Astrolabe: A Tool to Explore Relationships Between Similar Words
Posted on by Gentaro "hibariya" Terada
I am creating a tiny tool to explore relationships between two words utilizing WordNet: Astrolabe. It is intended to help ESL learners like me to grasp a clearer picture of a particular sense by recognizing the relationships between two words that have something in common.
Motivation
I have been trying to extend my vocabulary with Anki for years, little by little. It is an awesome tool to learn new words. I have learned about 6,000 words with it. Thanks to that, now it is much easier to read books and discuss diverse topics in English.
However, sometimes when creating a sentence, I still feel maybe I am not choosing the correct word while building a sentence because there are a lot of similar words for me like remove and delete; prevent and avoid; relation and association; endow and impart; and so on. The explanations of each pair in the dictionary are similar and I cannot get a clear picture of the difference.
That distracts me and makes me hesitate to write and speak. I might have inadvertently failed to communicate with others sometimes. I want to talk more confidently. To that end, it is necessary to understand the worlds I already know more deeply.
What Astrolabe Does to Solve the Problem
There are lots of corpus tools you can use online like SKELL and COCA. They are useful to learn the practical usage of a word. You can study real example sentences for a particular part-of-speech of a word and compare them with the usages of related words.
There is also another kind of tool: WordNet. This is a huge database that contains information about relationships between words. Here's the original motivation to create Astrolabe: if WordNet can explain the relationship between different words, it should be useful to learn the difference between two words that have something in common.
WordNet is a huge graph of words. Astrolabe traces the graph and finds paths from one word to another. The following example is a path between “remove” and “delete”.

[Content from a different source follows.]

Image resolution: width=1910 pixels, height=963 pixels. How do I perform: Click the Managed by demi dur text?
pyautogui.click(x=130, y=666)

Sense#173351: remove#1;take#17;take_away#2;withdraw#12; (Verb)
(remove something concrete, as by lifting, pushing, or taking off, or remove something abstract; "remove a threat"; "remove a wrapper"; "Remove the dirty dishes from the table"; "take the gun from your pocket"; "This machine withdraws heat from the environment")

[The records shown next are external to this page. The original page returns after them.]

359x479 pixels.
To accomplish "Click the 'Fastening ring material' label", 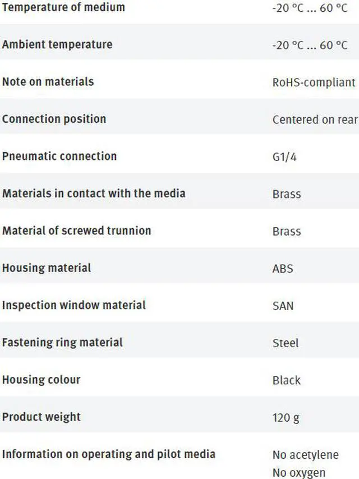I will pyautogui.click(x=62, y=342).
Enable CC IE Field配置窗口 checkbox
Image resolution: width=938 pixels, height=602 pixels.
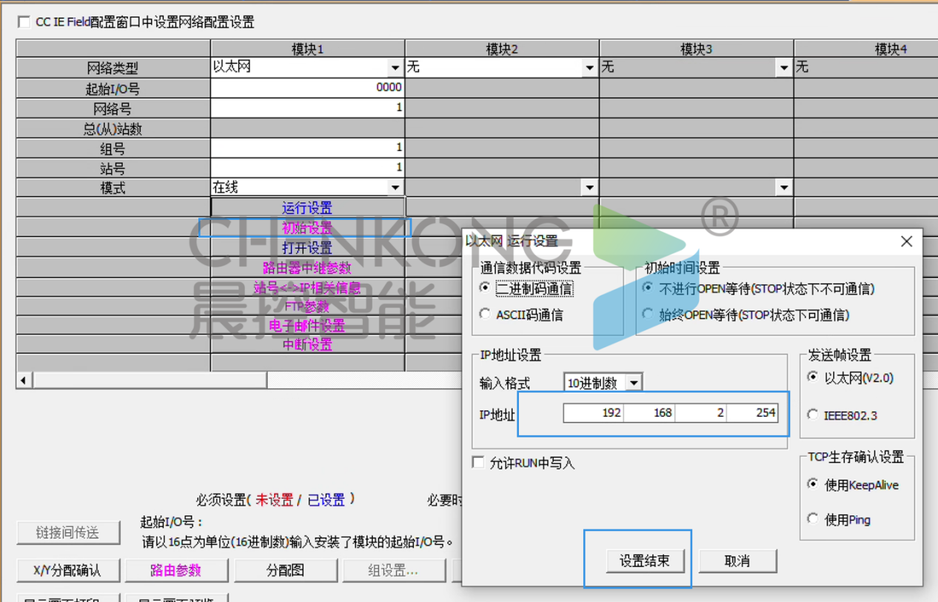point(24,22)
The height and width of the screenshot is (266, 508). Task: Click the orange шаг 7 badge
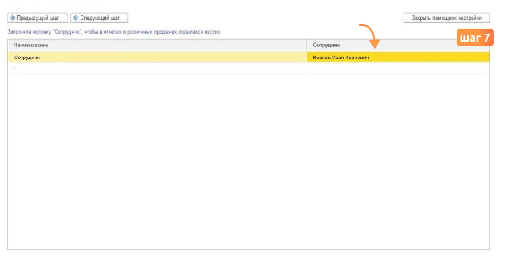475,37
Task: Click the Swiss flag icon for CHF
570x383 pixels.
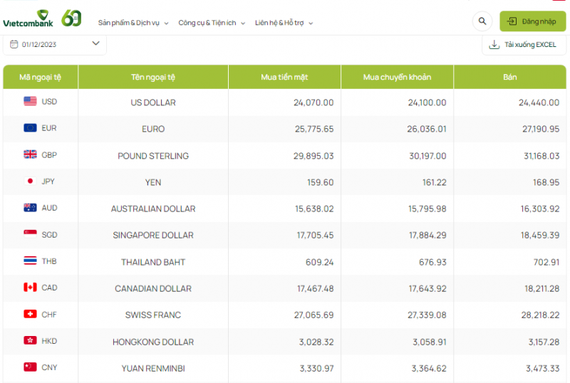Action: coord(30,314)
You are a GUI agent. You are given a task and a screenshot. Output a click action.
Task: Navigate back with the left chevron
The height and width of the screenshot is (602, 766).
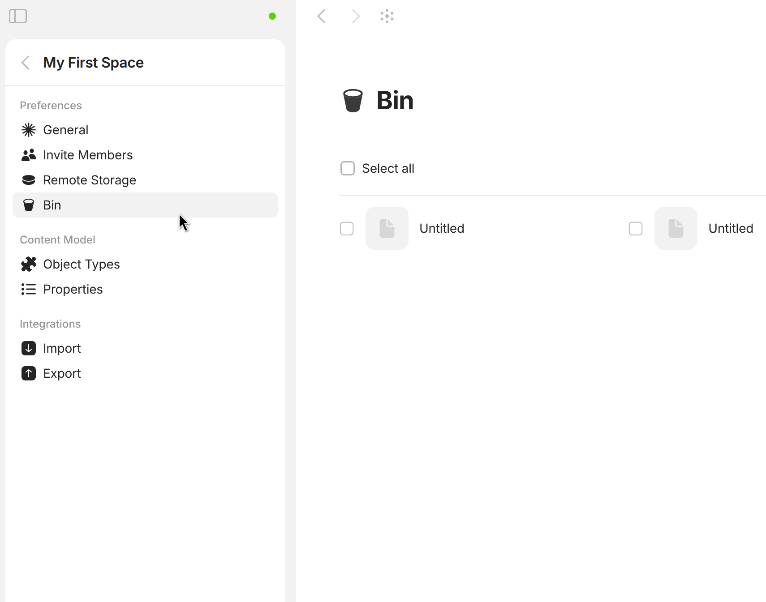(x=321, y=16)
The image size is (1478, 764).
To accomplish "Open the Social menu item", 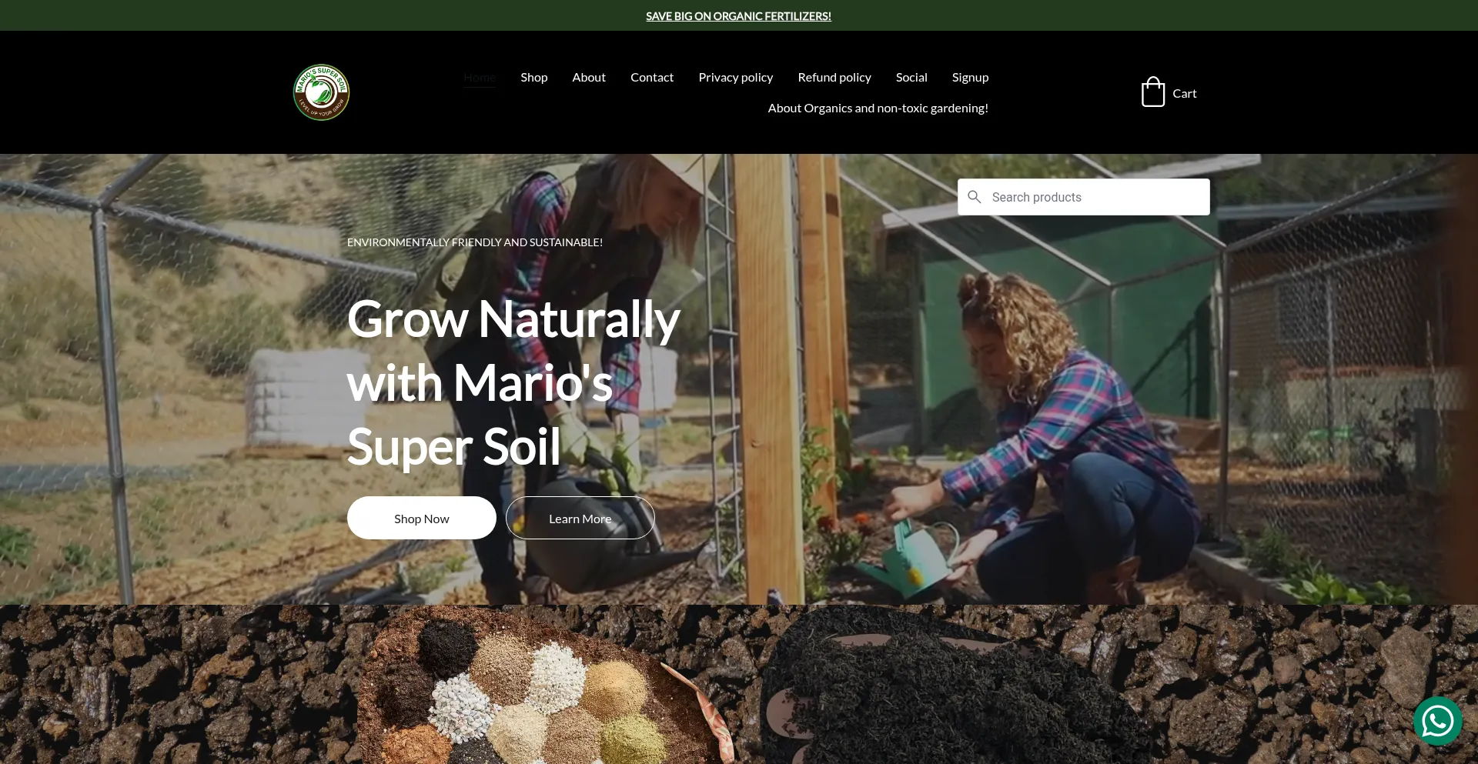I will pos(911,78).
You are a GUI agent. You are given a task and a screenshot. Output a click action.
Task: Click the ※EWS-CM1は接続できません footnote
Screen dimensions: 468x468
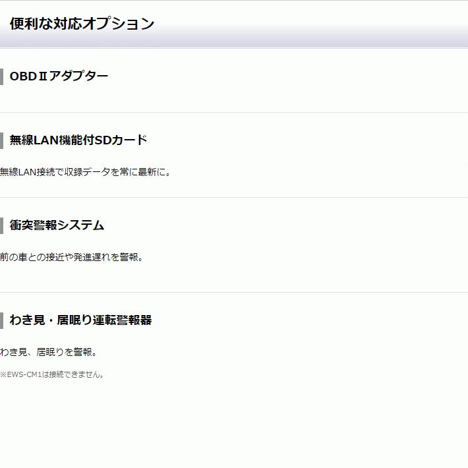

-- Hyponym --> Sense#1551969: delete#1;cancel#4; (Verb)
(remove or make invisible; "Please delete my name from your list")
-- Hyponym -->
represents the edge of the path. This indicates that in a sense, “delete” is a hyponym — a more specific word — of “remove”.

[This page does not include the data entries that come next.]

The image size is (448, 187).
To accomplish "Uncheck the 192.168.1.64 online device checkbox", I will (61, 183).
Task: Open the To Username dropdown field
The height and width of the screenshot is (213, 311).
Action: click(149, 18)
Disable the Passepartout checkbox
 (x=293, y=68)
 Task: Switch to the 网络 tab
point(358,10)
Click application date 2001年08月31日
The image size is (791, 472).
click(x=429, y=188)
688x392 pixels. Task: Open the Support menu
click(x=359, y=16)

Another example below shows that “banish” and “relegate” have common hypernyms — more generic words —. A couple of words like this is called coordinate terms or sisters.
Sense#2504017: banish#1;ban#4;ostracize#1;ostracise#1;shun#2;cast_out#1;blackball#1; (Verb)
(expel from a community or group)
-- Hypernym --> Sense#2501738: expel#1;throw_out#1;kick_out#1; (Verb)
(force to leave or move out; "He was expelled from his native country")
-- Hyponym --> Sense#2503803: banish#3;relegate#3;bar#3; (Verb)
(expel, as if by official decree; "he was banished from his own country")
This result reveals one sense these two words share; they are more specific words of the same word “expel”. Now we can focus on how to expel and expel from what to learn the differences between them. The short descriptions and a few example sentences would help.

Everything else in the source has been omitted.